Advanced Scenarios
This guide covers advanced Mermin deployment scenarios including custom CNI configurations, multi-cluster deployments, high-availability setups, and performance tuning for high-throughput environments.
Custom CNI Configurations
Different Container Network Interfaces (CNIs) create different network interface patterns.
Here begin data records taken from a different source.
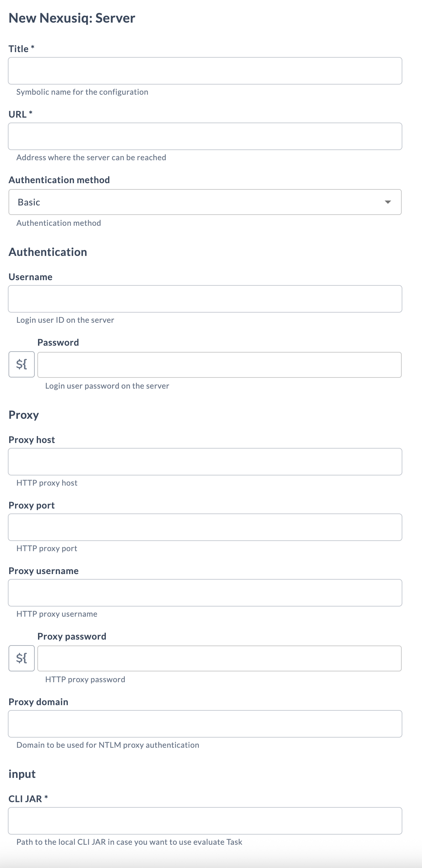This screenshot has height=868, width=422.
Task: Click the 'New Nexusiq: Server' heading
Action: 72,18
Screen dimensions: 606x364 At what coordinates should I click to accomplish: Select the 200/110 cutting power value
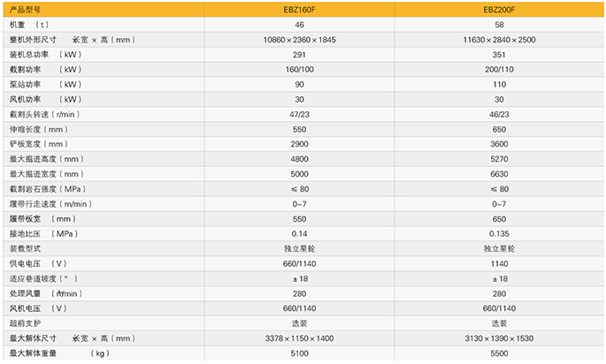pyautogui.click(x=499, y=70)
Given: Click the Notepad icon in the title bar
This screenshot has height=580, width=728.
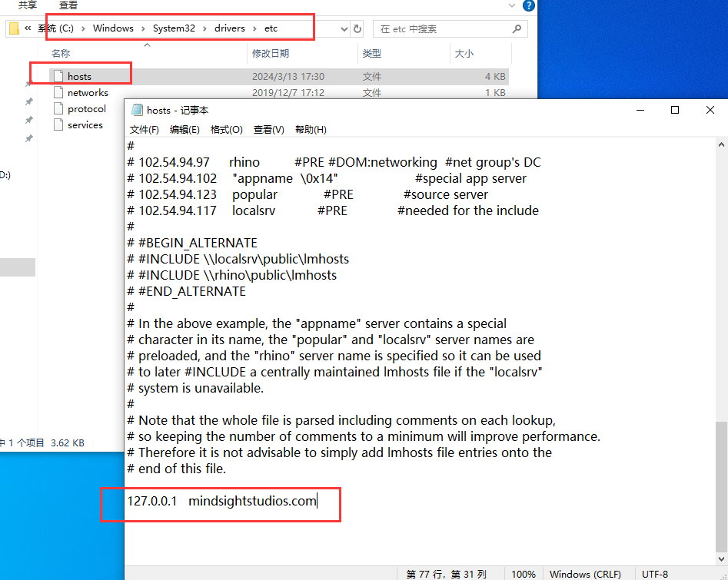Looking at the screenshot, I should pos(138,110).
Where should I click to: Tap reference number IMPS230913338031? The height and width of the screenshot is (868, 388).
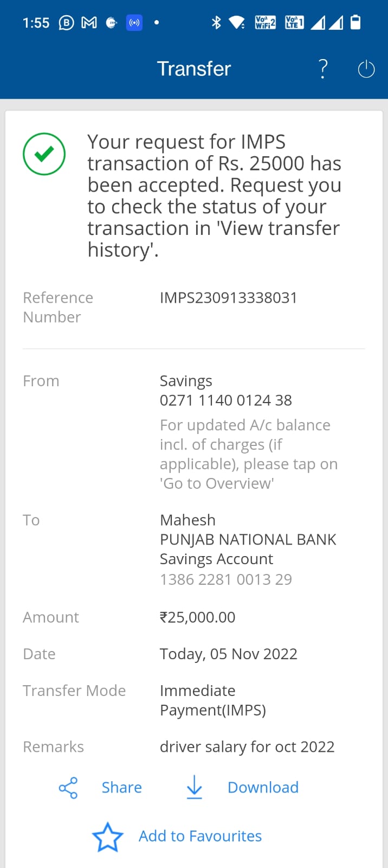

Mermin must be configured to monitor the correct interfaces.
Cilium
Cilium uses cilium_* interfaces for pod networking:
discovery "instrument" {
# Capture both physical and Cilium interfaces
interfaces = ["eth*", "ens*", "cilium_*"]
}Considerations:
Cilium's eBPF datapath is separate from Mermin's monitoring
Monitor physical interfaces for inter-node traffic
Monitor
cilium_*for intra-node pod-to-pod trafficMay see duplicate flows for traffic that crosses nodes
Cilium-specific configuration:
discovery "instrument" {
# Physical interfaces for inter-node traffic
interfaces = ["eth*", "ens*"]
# Add Cilium interfaces only if you need intra-node visibility
# interfaces = ["eth*", "ens*", "cilium_*"]
}
# Cilium uses its own NetworkPolicies
discovery "informer" "k8s" {
selectors = [
{ kind = "CiliumNetworkPolicy" },
{ kind = "Pod" },
{ kind = "Service" },
# ... other resources
]
}Calico
Calico uses cali* interfaces for pod networking:
discovery "instrument" {
# Capture both physical and Calico interfaces
interfaces = ["eth*", "ens*", "cali*"]
}Considerations:
Calico interfaces are
califxxxxxxxxformatMonitor physical interfaces for most traffic
Add
cali*for intra-node pod-to-pod visibilityBe aware of potential flow duplication
Flannel
Flannel uses CNI bridge interfaces:
discovery "instrument" {
# Flannel typically uses cni0 or flannel.1
interfaces = ["eth*", "ens*", "cni*", "flannel.*"]
}Weave Net
Weave Net uses weave interface:
discovery "instrument" {
interfaces = ["eth*", "ens*", "weave"]
}Canal (Flannel + Calico)
Canal combines Flannel for networking and Calico for policies:
discovery "instrument" {
interfaces = ["eth*", "ens*", "cali*"]
}Multi-Cluster Deployments
For observability across multiple Kubernetes clusters:
Strategy 1: Cluster-Specific OTLP Endpoints
Deploy Mermin in each cluster with cluster-specific configuration:
Cluster 1 (us-west):
export "traces" {
otlp = {
endpoint = "http://otel-collector-us-west:4317"
protocol = "grpc"
# Add cluster identifier as resource attribute
resource_attributes = {
"k8s.cluster.name" = "us-west-prod"
"k8s.cluster.region" = "us-west-2"
}
}
}Cluster 2 (eu-west):
export "traces" {
otlp = {
endpoint = "http://otel-collector-eu-west:4317"
protocol = "grpc"
resource_attributes = {
"k8s.cluster.name" = "eu-west-prod"
"k8s.cluster.region" = "eu-west-1"
}
}
}Strategy 2: Central OTLP Collector
All clusters send to a central collector:
export "traces" {
otlp = {
endpoint = "https://central-collector.example.com:4317"
protocol = "grpc"
# Authentication for multi-tenant collector
auth = {
basic = {
user = "cluster-us-west"
pass = "SECRET_PASSWORD"
}
}
# TLS for secure transport
tls = {
insecure_skip_verify = false
ca_cert = "/etc/mermin/certs/ca.crt"
}
resource_attributes = {
"k8s.cluster.name" = "us-west-prod"
}
}
}Strategy 3: Hierarchical Collectors
Regional collectors aggregate to central collector:
Cluster 1 (us-west-1) ──┐
├──> Regional Collector (us-west) ──┐
Cluster 2 (us-west-2) ──┘ │
├──> Central Collector ──> Backend
Cluster 3 (eu-west-1) ──┐ │
├──> Regional Collector (eu-west) ──┘
Cluster 4 (eu-west-2) ──┘Each cluster points to its regional collector, which aggregates and forwards to central.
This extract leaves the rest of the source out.